Identification of the biological and pharmacological activities of flavor compounds has been gathering momentum in recent years. Today, the total market for flavors and fragrances is estimated at US$ 18 billion annually, with market shares between the flavor and fragrance businesses being almost equal (Guentert 2007). The percentage of natural flavors with respect to all added flavors has increased to 90% (EU) and 80% (U.S.A.) in beverages, to 80% (EU and U.S.A.) in savory foods, and to 50% (EU) and 75% (U.S.A.) in dairy foods (Schrader 2007). Flavor compounds have numerous functional properties (including antioxidative, analgesic, digestive) and hence will continue to be vital natural ingredients. The ability to now consider flavonoid enzymes, in 3 dimensions, and to examine the interdependence of the pathways of secondary metabolism is likely to move us much more rapidly toward a new era of flavonoid biochemistry research.

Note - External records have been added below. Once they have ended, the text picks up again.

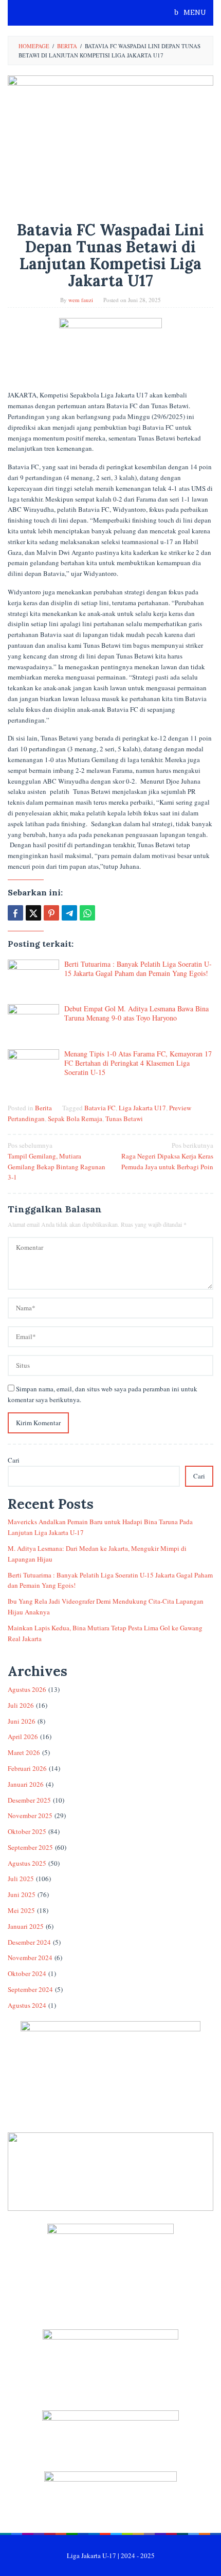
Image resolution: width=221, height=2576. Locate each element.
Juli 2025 (21, 1878)
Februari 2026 (27, 1768)
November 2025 (30, 1815)
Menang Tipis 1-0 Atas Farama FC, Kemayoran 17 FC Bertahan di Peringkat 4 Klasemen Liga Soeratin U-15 (138, 1063)
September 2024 (30, 1989)
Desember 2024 (29, 1942)
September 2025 (30, 1847)
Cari (14, 1460)
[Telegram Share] (69, 913)
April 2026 (23, 1736)
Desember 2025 (29, 1800)
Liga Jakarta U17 (142, 1107)
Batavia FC (100, 1107)
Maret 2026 (24, 1752)
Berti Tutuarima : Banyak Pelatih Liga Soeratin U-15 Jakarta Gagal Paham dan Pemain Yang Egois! (138, 968)
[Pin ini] (51, 913)
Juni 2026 (21, 1721)
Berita (43, 1107)
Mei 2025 (21, 1910)
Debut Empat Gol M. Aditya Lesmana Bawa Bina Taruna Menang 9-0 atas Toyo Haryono (136, 1013)
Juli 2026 (21, 1705)
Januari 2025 (26, 1926)
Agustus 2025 (27, 1863)
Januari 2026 (26, 1784)
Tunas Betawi (124, 1118)
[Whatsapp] (87, 913)
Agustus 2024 (27, 2005)
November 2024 (30, 1957)
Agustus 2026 (27, 1689)
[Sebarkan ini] (15, 913)
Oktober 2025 (27, 1831)
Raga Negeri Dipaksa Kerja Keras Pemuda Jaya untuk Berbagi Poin (167, 1156)
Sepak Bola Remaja (75, 1118)
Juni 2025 (21, 1894)
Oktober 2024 (27, 1973)
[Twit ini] (33, 913)
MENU (194, 12)
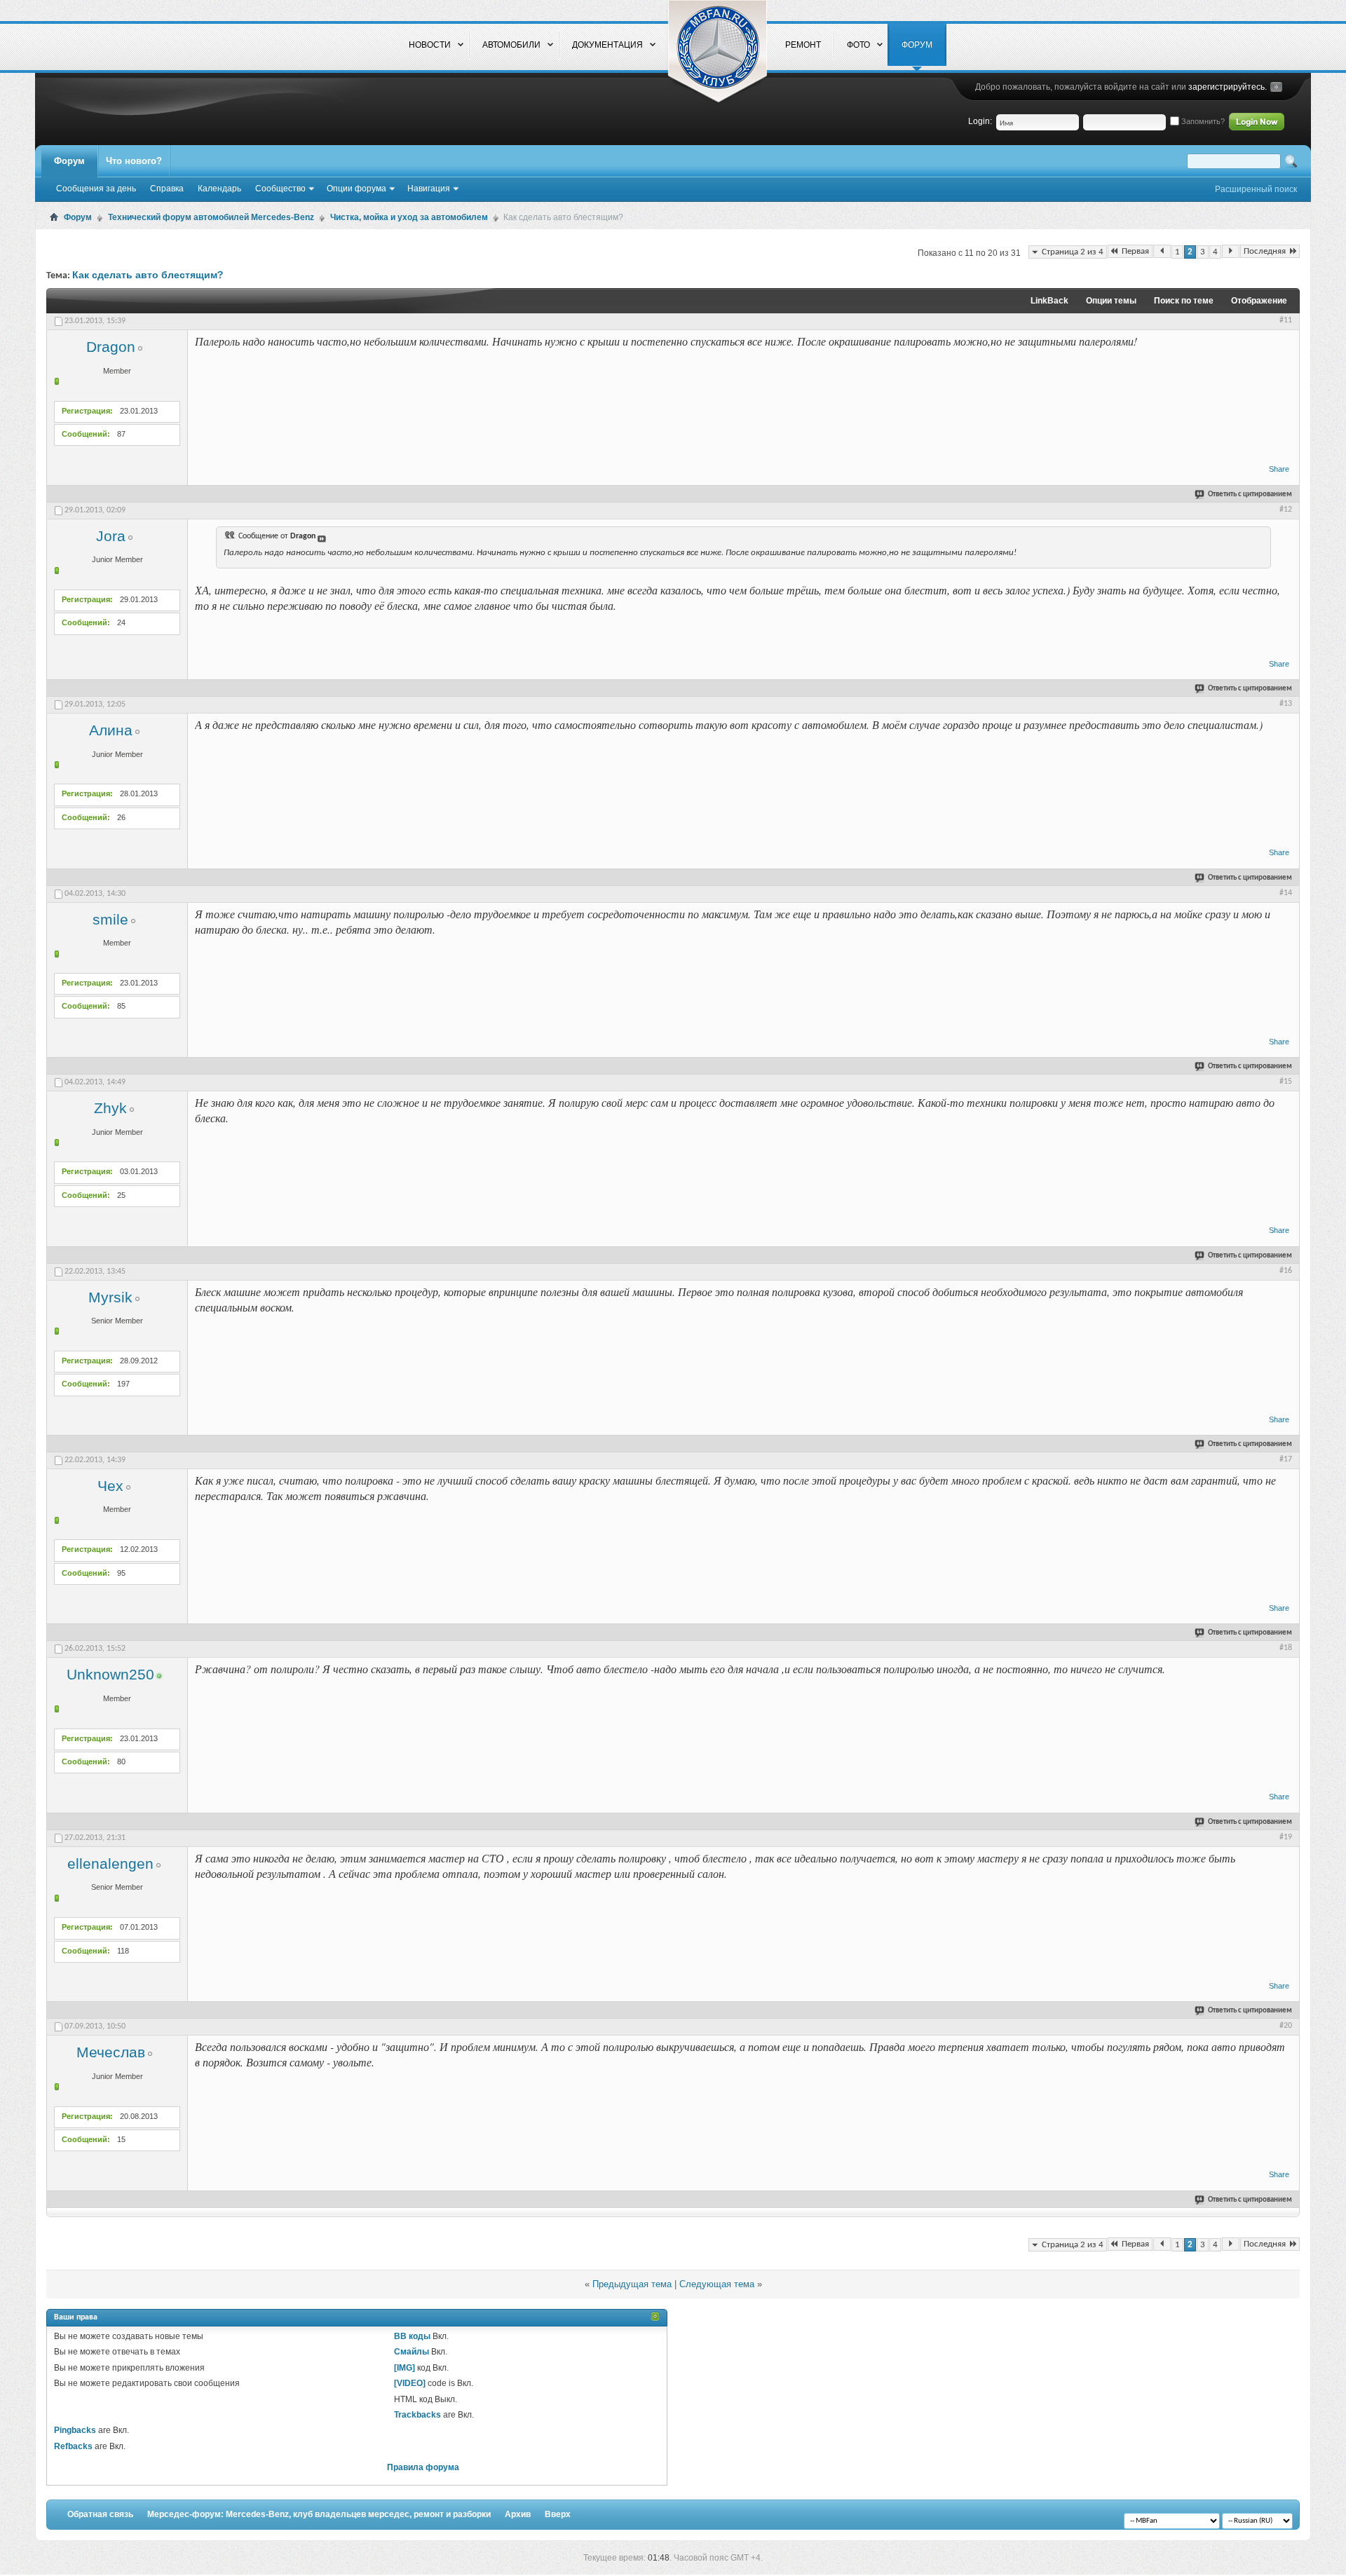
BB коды (412, 2336)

As with any good model, each new piece of information appears to raise a number of unanticipated and intriguing questions. Major results indicate that no single gene or enzyme can account for the major events that underlie fruit softening and that many of the potentially responsible genes and their corresponding cell wall modifying proteins are members of large gene families that exhibit overlapping patterns of expression and possibly redundant biochemical action (Bennett and Labavitch 2008). Moreover, experiments with antisense RNA will facilitate to explicate the involvement of phenylpropanoid metabolism during fruit development and ripening. At the same time, new techniques are providing the opportunity to consider flavonoid biosynthesis, not as an assemblage of independent components, but as part of a large, complex and tightly orchestrated metabolic network. A great deal of work of functional genomics, coupled with contemporary postharvest approaches, is still needed in elucidating the mechanisms involved in ripening, which would facilitate a more systematic understanding of the process. Utilizing information from tomato genomic resources may allow us to develop a model to predict approaches to modulate various aspects of ripening in a wide range of fleshy fruit-bearing species. Overall, the information reported in this review demonstrates the potential of genetic engineering for the improvement of shelf-life, aroma, and taste properties of horticultural products. However, most if not all of these are related so far to basic studies at the laboratory level, they provide only proof of principle that engineering one of several of these genes could be of practical interest.


The financial assistance from the Dept. of Biotechnology (DBT), New Delhi, India (in the form of DBT-SRF to Rupinder Singh), is gratefully acknowledged. We are also thankful to DST-FIST, CSIR (NMITLI), and UP Government (Under Centre of Excellence in Biochemistry and Biotechnology) for their financial support in the form of infrastructural facilities.